Flux9665 commented 2 years ago

Yes, one model per voice. The quality is much better that way, so I think it's worth it.

michael-conrad commented 2 years ago

Do you have a guesstimate on when the new approach will be published?

Flux9665 commented 2 years ago

Unfortunately not, we have to wait for an anonymity period to run out. But you can do the same with the current state of the toolkit, the update just removes the multispeaker stuff and changes some things about the way inputs are handled. This will be incompatible with what you want to do anyway. The current state of the toolkit will remain in another branch for backwards compatibility, the main branch will change to contain the new additions.

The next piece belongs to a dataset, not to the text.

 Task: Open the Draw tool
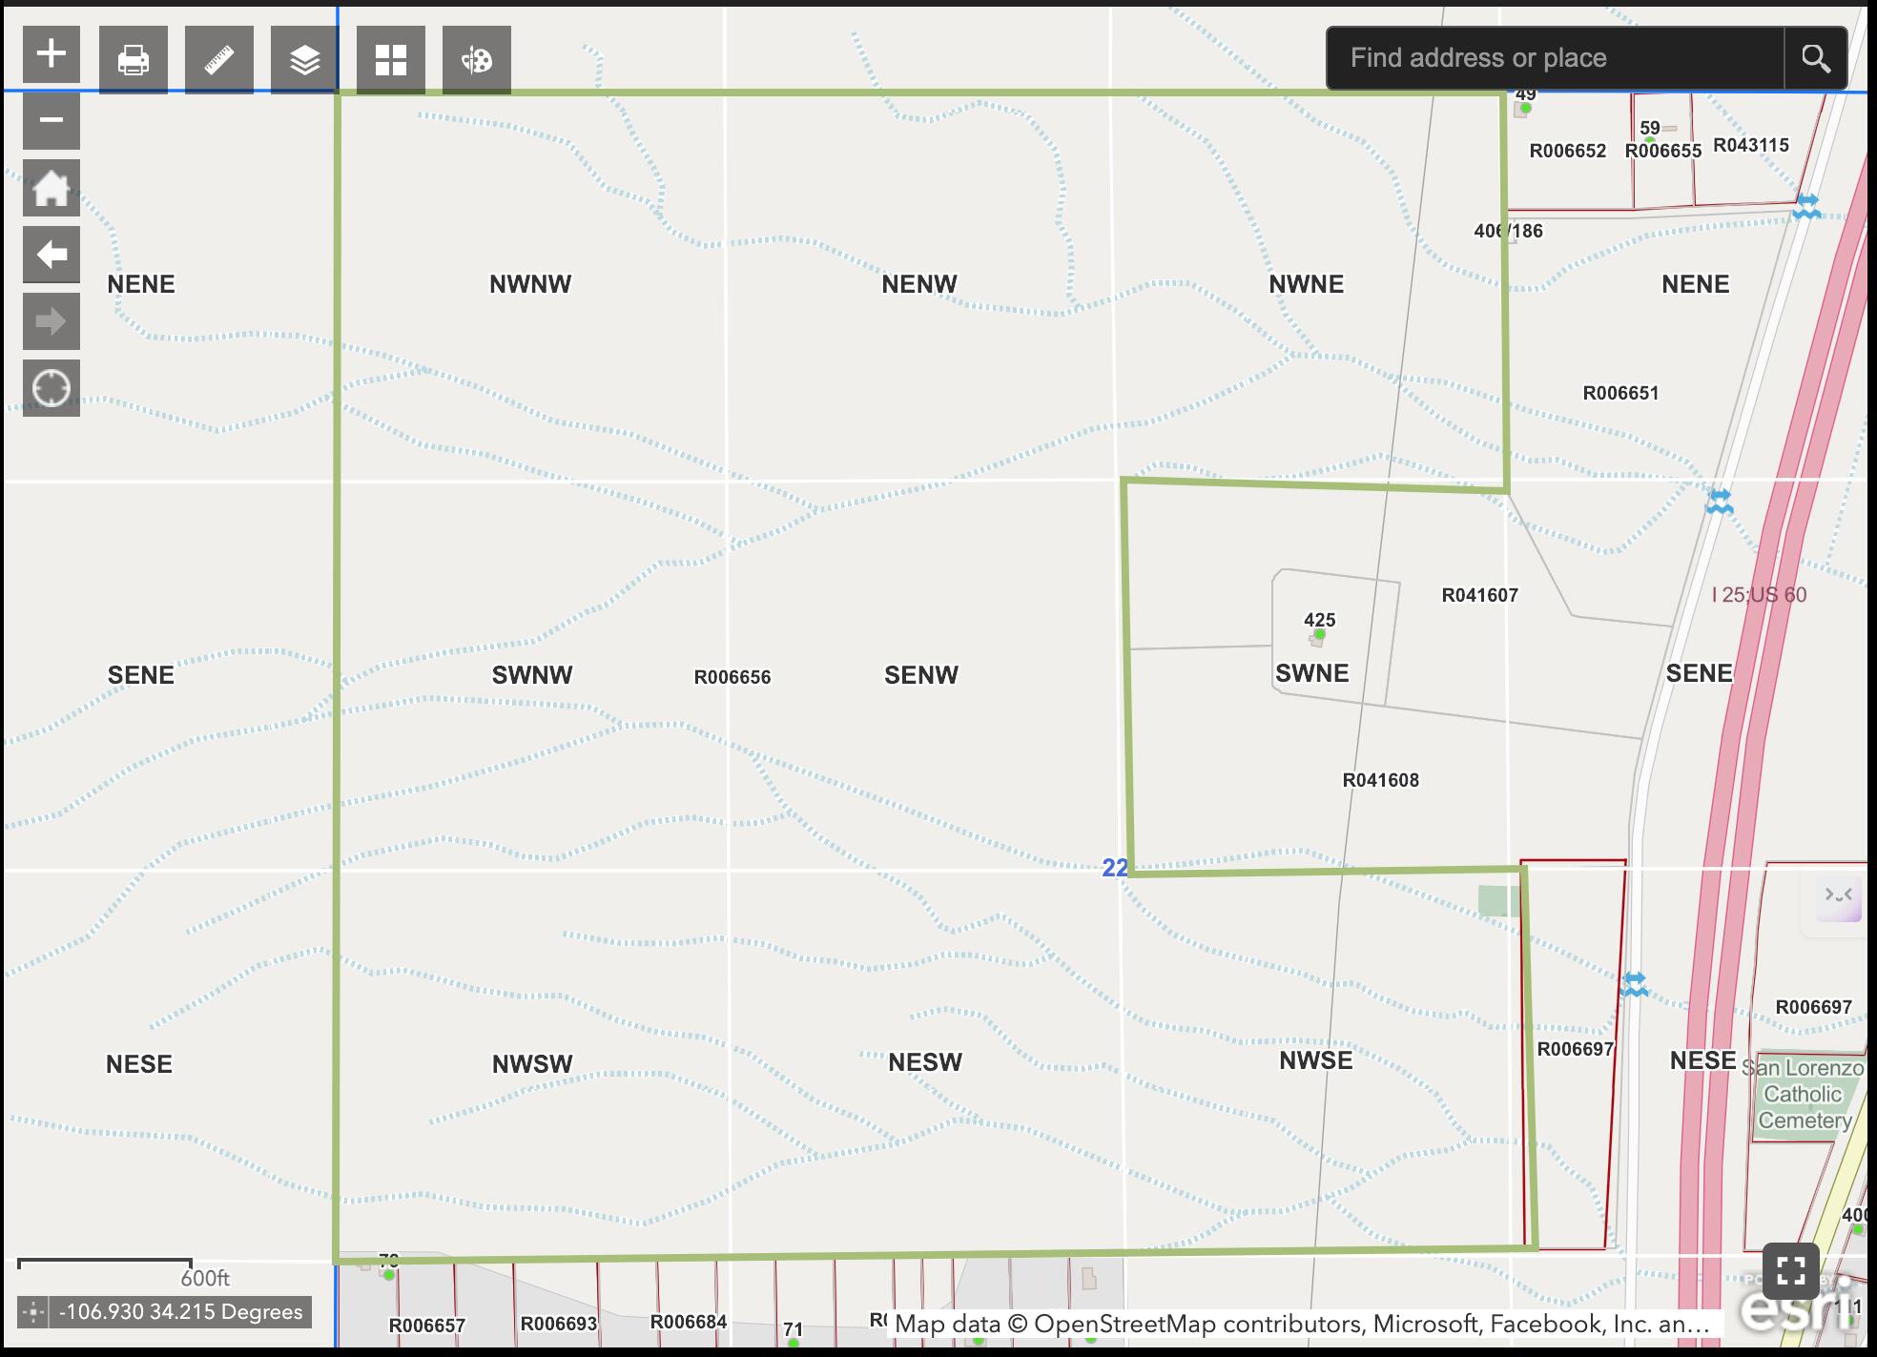point(477,57)
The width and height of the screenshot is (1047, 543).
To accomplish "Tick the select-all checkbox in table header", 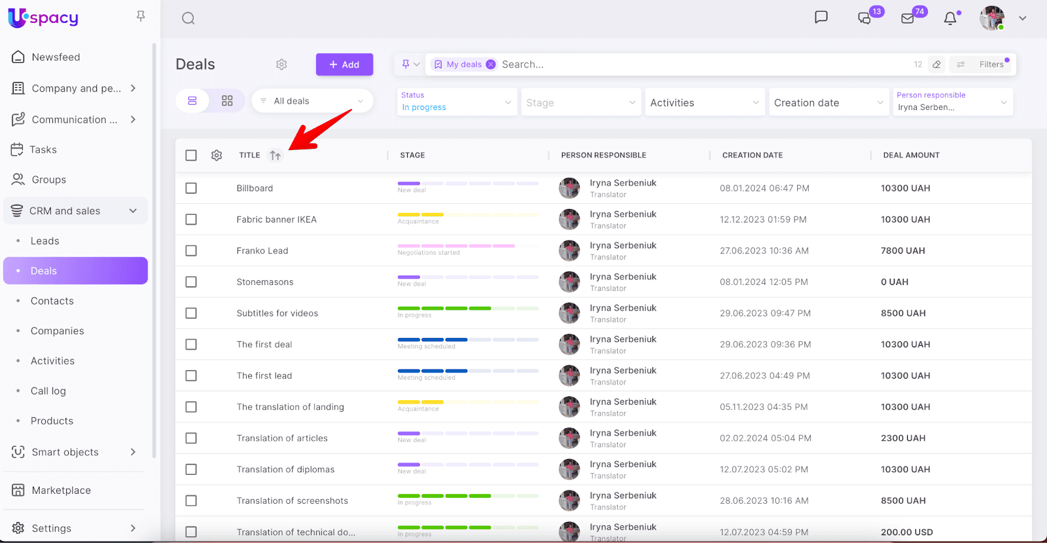I will [191, 155].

So if you want to train a Cherokee model, I suggest you train a model with the Modified Community orthography on a related language where you have a single speaker dataset with at least 5 hours available. Then you take this model as starting point and finetune on the most data you have from a single speaker in Cherokee. If you have around 30 minutes it should probably work pretty well. It should also work with less, but it gets more tricky the less you have.